Stored items

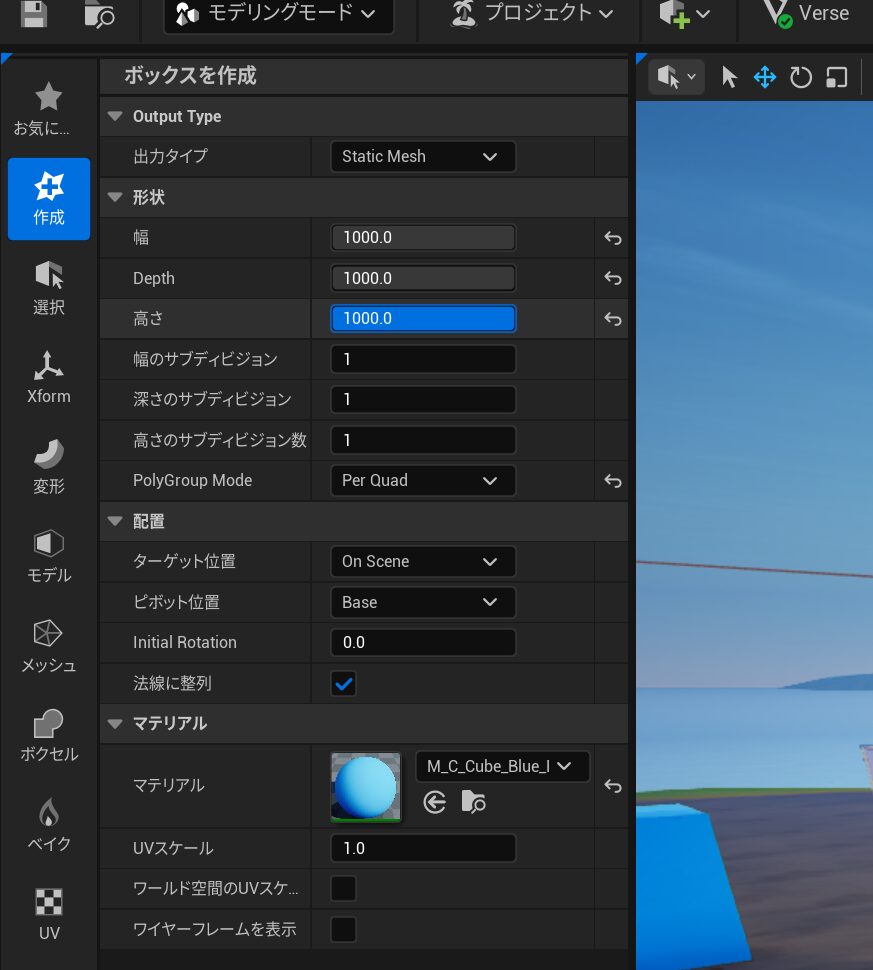Click the blue material preview thumbnail
873x970 pixels.
366,787
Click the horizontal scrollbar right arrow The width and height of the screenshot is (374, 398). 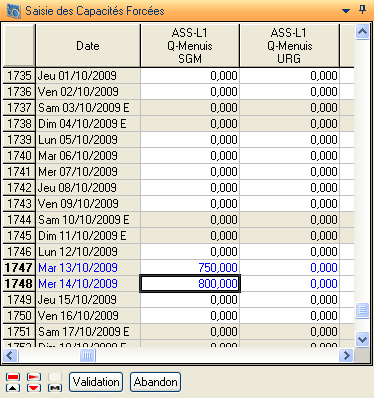click(x=346, y=355)
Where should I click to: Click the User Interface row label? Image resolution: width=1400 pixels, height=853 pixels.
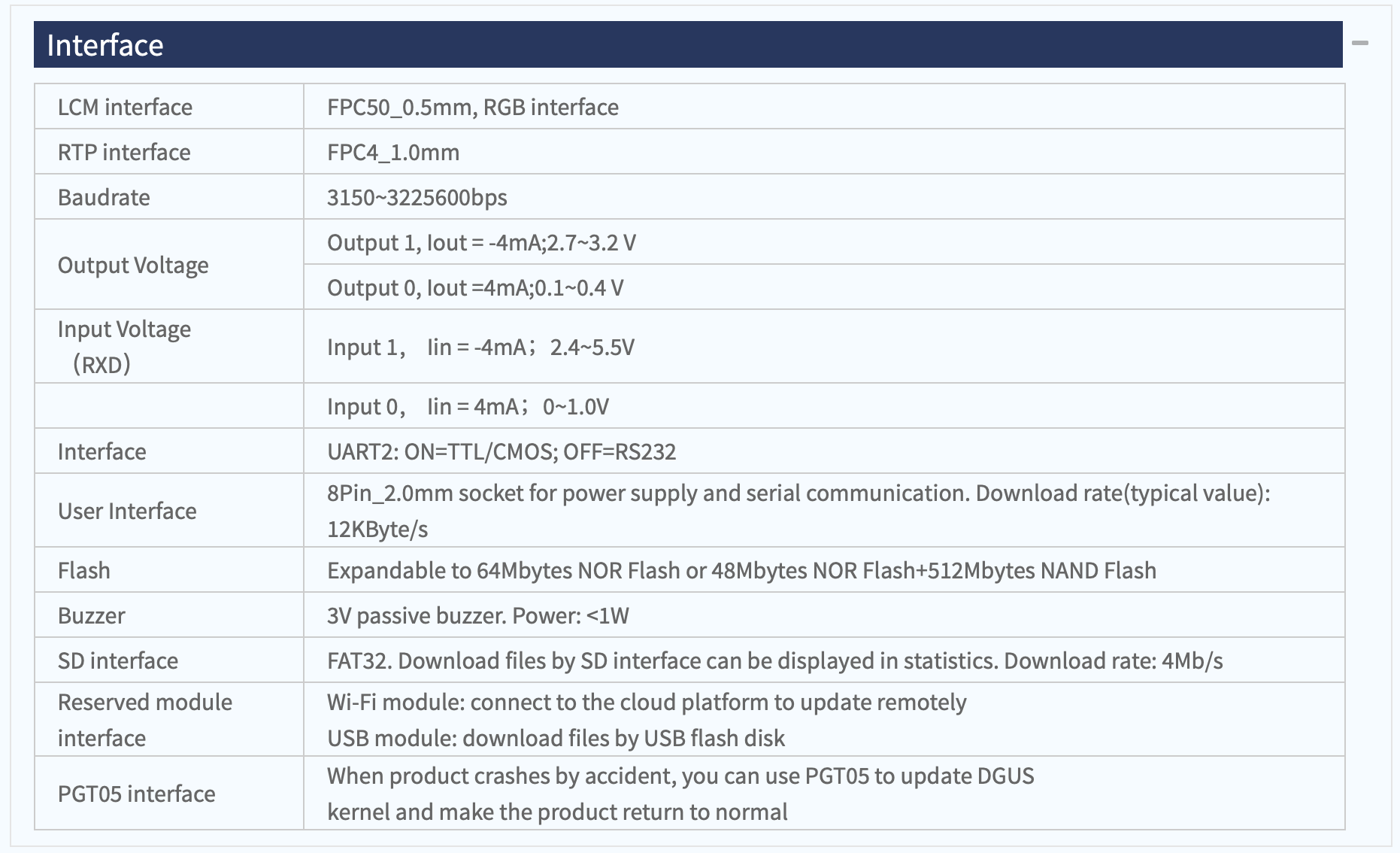tap(127, 511)
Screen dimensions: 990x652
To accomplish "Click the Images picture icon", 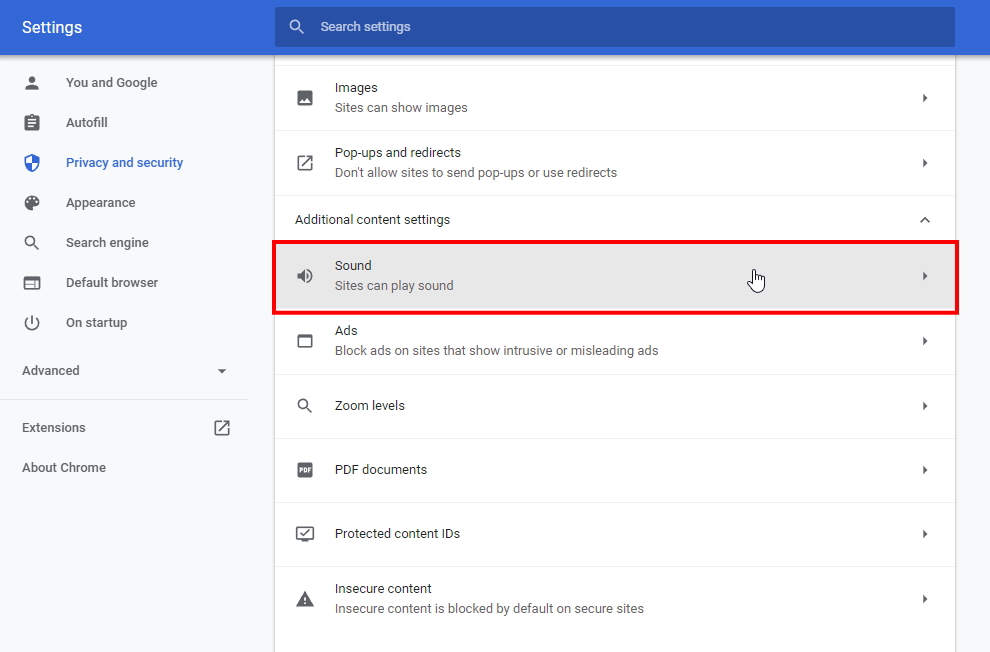I will 305,98.
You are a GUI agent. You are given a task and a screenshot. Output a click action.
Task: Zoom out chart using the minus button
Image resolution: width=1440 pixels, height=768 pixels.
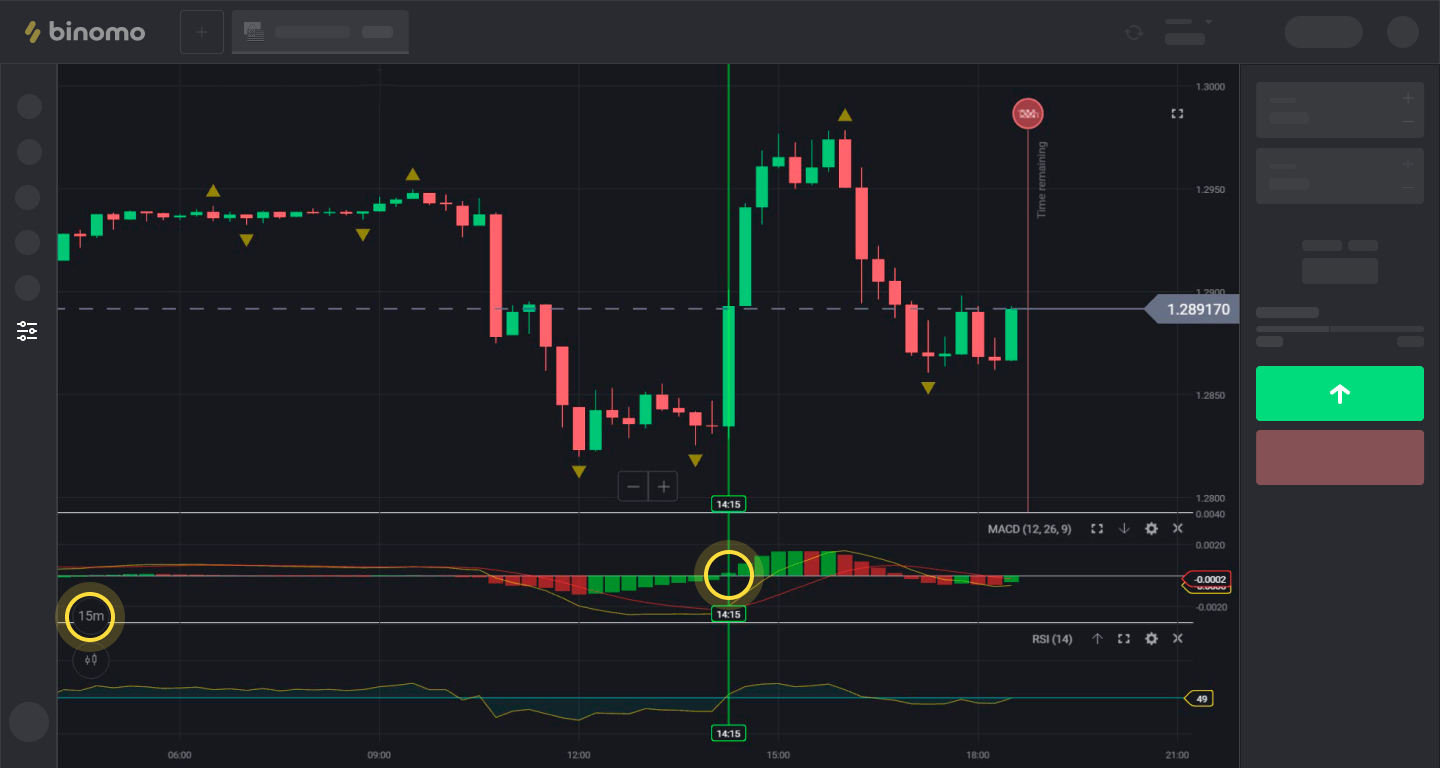(x=633, y=487)
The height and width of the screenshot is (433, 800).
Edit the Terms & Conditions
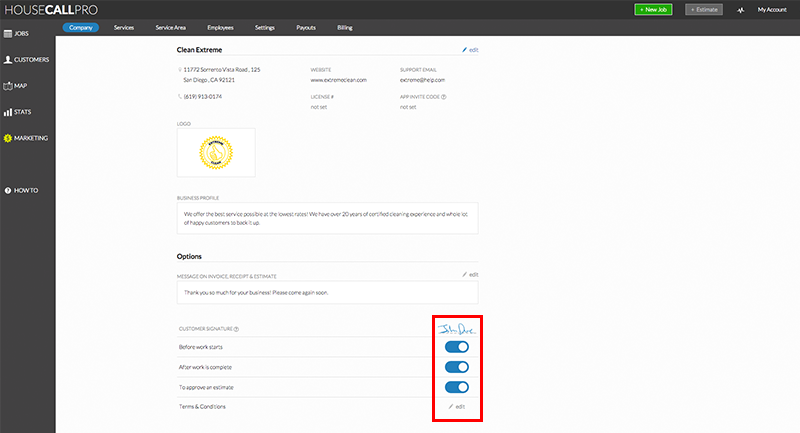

◆ Exercise brief ◆
Start at the line holding "Image resolution: width=1440" and stop at the last line of the entries above. Repeat those lines exactly, pictures excluded.

◆ Worked solution ◆
Image resolution: width=1440 pixels, height=768 pixels.
(x=633, y=487)
The height and width of the screenshot is (433, 800).
Edit the Terms & Conditions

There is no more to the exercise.